As writers, we will all experience times when our creative energies seem to leave us; we spend our mornings staring at blank pages, or worse still, for months nothing seems to inspire us to commit our thoughts to the page. At such times we are left believing that we are without the Muse. But, do we need the muse to write well or to even write at all?
For a number of months this year, I seemed to be without inspiration to write. I told my writer and author friends about it and they made various suggestions from taking a course, walking in the the country, going on holiday or even falling in love. As I struggled with my seeming barrenness, I came across a poem in a notebook that challenged me to reconsider my dependence on the Muse. I had written it in a ten minute slot at a summer school at Millers Yard, an exciting Alternative Living Centre in the city of York. Having decided to use the Creative Writing class as the centre for my piece, I approached the event with trepidation….what if I couldn’t write on tap? I thought to myself. Lizzie Linklater the instructor was inspiring and encouraging as she hurled people into the art of creative writing with nothing more than a brief introduction and an “Okay, you have ten minutes to write a story on ‘My Memory of London’. Amazingly, I did not stare at the paper for a moment! Off I went and in ten minutes had my story written…of course, it was a first draft, but a story nonetheless.

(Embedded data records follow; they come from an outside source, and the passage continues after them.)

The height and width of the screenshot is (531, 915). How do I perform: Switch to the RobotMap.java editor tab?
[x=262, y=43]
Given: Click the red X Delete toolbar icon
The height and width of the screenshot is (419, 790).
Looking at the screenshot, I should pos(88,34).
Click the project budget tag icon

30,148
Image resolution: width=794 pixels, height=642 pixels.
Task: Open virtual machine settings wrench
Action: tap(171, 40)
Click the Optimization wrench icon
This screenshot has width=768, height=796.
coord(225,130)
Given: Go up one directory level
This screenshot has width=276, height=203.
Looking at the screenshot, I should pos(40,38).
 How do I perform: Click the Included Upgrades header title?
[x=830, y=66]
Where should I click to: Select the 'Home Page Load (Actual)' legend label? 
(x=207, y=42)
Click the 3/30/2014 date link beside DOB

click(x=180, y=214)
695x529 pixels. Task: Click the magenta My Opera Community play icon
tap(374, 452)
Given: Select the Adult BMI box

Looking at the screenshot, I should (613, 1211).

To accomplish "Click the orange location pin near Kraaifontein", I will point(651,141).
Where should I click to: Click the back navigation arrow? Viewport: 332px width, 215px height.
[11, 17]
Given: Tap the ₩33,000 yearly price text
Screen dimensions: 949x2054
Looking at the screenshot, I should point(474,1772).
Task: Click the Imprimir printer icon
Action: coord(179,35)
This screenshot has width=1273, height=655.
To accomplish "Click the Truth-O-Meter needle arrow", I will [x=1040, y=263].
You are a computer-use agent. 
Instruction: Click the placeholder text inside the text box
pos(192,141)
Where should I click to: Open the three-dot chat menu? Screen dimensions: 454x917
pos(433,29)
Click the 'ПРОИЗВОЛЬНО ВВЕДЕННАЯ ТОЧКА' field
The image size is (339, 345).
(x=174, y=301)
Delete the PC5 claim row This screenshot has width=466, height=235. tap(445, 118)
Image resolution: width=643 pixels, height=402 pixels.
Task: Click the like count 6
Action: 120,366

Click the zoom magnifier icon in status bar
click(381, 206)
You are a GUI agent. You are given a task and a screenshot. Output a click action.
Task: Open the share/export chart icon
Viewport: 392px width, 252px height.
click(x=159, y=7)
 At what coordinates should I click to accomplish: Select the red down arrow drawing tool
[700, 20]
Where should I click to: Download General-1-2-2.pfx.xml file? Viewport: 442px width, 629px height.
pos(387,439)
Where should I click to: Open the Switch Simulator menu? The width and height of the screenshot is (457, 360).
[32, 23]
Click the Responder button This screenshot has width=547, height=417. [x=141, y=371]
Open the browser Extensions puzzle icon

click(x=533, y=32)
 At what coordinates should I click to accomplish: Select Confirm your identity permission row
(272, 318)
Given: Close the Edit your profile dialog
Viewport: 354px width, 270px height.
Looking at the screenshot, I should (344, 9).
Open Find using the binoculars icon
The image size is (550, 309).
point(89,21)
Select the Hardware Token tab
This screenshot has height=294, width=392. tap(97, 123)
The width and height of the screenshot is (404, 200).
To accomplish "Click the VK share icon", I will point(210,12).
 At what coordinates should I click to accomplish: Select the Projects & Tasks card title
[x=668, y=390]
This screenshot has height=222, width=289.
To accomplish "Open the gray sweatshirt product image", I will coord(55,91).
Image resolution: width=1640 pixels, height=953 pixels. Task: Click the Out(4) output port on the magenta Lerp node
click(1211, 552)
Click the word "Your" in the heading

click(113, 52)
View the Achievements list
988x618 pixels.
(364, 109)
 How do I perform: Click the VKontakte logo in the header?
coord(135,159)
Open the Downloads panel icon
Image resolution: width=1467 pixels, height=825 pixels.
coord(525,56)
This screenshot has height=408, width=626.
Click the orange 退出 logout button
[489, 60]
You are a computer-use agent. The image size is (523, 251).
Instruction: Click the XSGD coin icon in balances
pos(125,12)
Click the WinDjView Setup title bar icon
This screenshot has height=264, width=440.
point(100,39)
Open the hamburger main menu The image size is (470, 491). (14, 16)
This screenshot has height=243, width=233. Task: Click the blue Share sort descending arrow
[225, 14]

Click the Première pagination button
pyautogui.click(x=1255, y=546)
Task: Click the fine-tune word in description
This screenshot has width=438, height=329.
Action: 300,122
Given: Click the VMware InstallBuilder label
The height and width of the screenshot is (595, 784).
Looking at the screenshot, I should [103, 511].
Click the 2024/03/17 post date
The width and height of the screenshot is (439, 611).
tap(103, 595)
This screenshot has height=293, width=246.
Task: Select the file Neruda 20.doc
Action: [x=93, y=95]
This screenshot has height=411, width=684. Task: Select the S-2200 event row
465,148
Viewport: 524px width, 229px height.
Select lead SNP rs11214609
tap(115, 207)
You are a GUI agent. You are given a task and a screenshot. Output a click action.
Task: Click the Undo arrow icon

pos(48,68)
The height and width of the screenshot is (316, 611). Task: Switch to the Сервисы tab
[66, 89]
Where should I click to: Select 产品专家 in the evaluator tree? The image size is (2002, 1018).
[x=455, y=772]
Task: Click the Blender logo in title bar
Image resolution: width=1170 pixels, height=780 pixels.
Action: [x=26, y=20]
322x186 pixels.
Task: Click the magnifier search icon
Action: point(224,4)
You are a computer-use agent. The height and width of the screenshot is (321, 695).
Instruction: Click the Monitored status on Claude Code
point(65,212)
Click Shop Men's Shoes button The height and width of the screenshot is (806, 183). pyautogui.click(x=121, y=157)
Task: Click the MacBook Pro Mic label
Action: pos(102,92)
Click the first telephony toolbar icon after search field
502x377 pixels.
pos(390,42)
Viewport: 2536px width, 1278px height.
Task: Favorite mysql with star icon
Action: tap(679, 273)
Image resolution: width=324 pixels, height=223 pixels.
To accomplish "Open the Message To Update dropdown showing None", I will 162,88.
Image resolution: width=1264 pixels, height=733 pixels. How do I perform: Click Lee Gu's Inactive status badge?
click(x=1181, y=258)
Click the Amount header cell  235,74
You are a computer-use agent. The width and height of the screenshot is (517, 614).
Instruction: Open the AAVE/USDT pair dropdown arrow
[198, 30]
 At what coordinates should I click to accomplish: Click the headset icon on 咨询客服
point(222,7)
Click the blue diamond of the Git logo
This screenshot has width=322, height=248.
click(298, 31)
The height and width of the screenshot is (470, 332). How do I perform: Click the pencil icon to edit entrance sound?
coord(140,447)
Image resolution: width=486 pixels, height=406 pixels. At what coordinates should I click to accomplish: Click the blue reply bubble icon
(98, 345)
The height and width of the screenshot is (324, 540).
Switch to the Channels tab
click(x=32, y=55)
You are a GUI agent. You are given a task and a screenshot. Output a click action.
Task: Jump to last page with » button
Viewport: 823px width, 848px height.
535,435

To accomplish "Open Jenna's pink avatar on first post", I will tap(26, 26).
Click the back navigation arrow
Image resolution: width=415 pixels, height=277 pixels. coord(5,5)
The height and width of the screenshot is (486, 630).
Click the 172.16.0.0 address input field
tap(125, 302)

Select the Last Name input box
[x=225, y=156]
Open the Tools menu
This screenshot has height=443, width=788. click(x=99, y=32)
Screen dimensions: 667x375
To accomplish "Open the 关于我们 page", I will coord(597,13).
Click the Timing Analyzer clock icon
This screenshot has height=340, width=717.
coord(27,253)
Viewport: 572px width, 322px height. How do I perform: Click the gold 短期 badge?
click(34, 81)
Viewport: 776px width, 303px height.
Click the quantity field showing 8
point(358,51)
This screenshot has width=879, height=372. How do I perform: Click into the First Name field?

That Saturday afternoon, I learned that if the Muse was not around, I should not wait for inspiration, but rather, create inspiration for myself. Now I actively look for ideas in the exciting and different, and yes, even the ordinary and mundane that goes on around me every day.
I have come to see for me at least, that the Muse is as much about me throwing excuses to the wind and beginning to engage with whatever is to hand.